Prior to starting at Taronga Natalie’s focus was predominantly microbiology and microbiology management, bringing her laboratory into full automation and implementing a Mass spectrophotometer (Maldi-tof) to aid in bacterial identification. Natalie brings knowledge of the human pathology world into the animal world and enjoys working out the comparisons between.
Phoebe joined Taronga in 2012 and is currently the Pathology and Research Coordinator at Taronga Wildlife Hospital and part of the Australian Shark Attack File curatorial team. Phoebe is also a member of the Taronga Animal Welfare Committee.
Dr Phoebe Meagher completed a Bachelor of Science, Biodiversity and Conservation, at Macquarie University and received first class honours for her work assessing the genetic diversity of Grey nurse sharks on the east and west coast of Australia.
She completed her PhD in Zoology at the University of Sydney in 2010 investigating the reproductive biology of Eastern shovelnose rays. She has previously worked in several leading scientific research centres including the Centre for Research of Ecological Impacts of Coastal Cities and the Australian Museum.

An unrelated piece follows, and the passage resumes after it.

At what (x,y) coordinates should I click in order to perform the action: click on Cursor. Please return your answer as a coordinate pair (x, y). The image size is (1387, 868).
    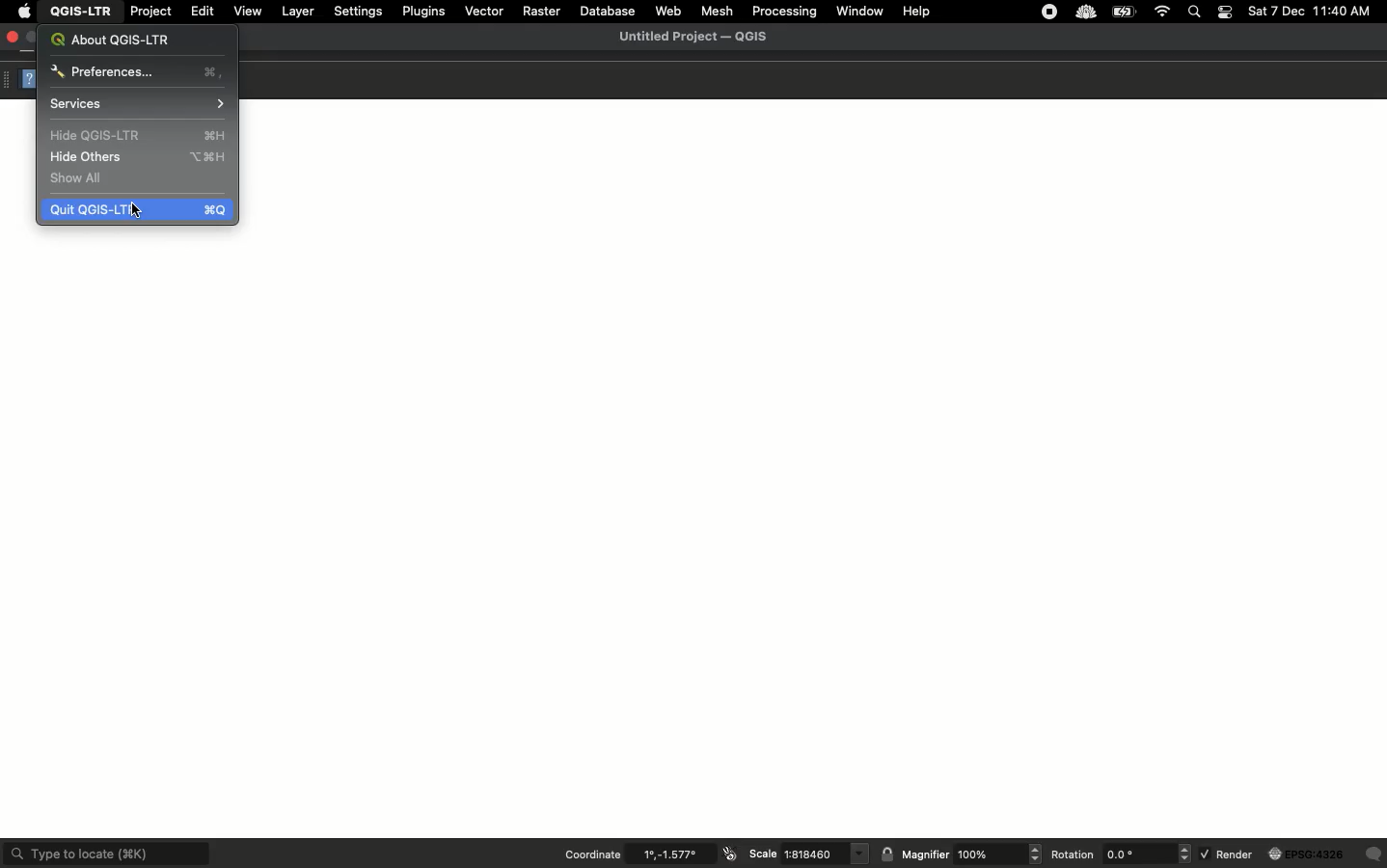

She has a special interest in marine biology and endangered animal research. Her current research focus is wildlife forensics, specifically, the application of nuclear technologies to combat illegal wildlife trade.
Michelle joined Taronga Conservation Society Australia in December 2013, and has over 20 years experience in zoo nutrition.
As Australia’s first and only Zoo Nutritionist, Michelle manages Taronga’s Animal Nutrition Centre, directs Nutrition research, oversees the nutrition of all animals at both of Taronga’s Zoos and consults for zoos, rescue organisations and conservation programs internationally.
Michelle spent ten years as a Nutrition Researcher and Nutrition Supervisor at Toronto Zoo in Canada after receiving a Masters degree in Comparative Animal Nutrition at the University of Guelph. She then spent five years consulting for zoos in Asia and a year as Director of Product Development at Zukudla Inc., designing dry feeds for zoo animals.
Michelle is a member of various Nutrition Advisory and Research Groups internationally and advises on nutrition guidelines for several great ape Species Survival Plans (SSPs). She focuses her research efforts on improving the nutrition of zoo managed species by studying species-specific physical and metabolic adaptations to their natural diet, increasing an understanding of the nutrient requirements of wildlife species and the effect of diet on overall health.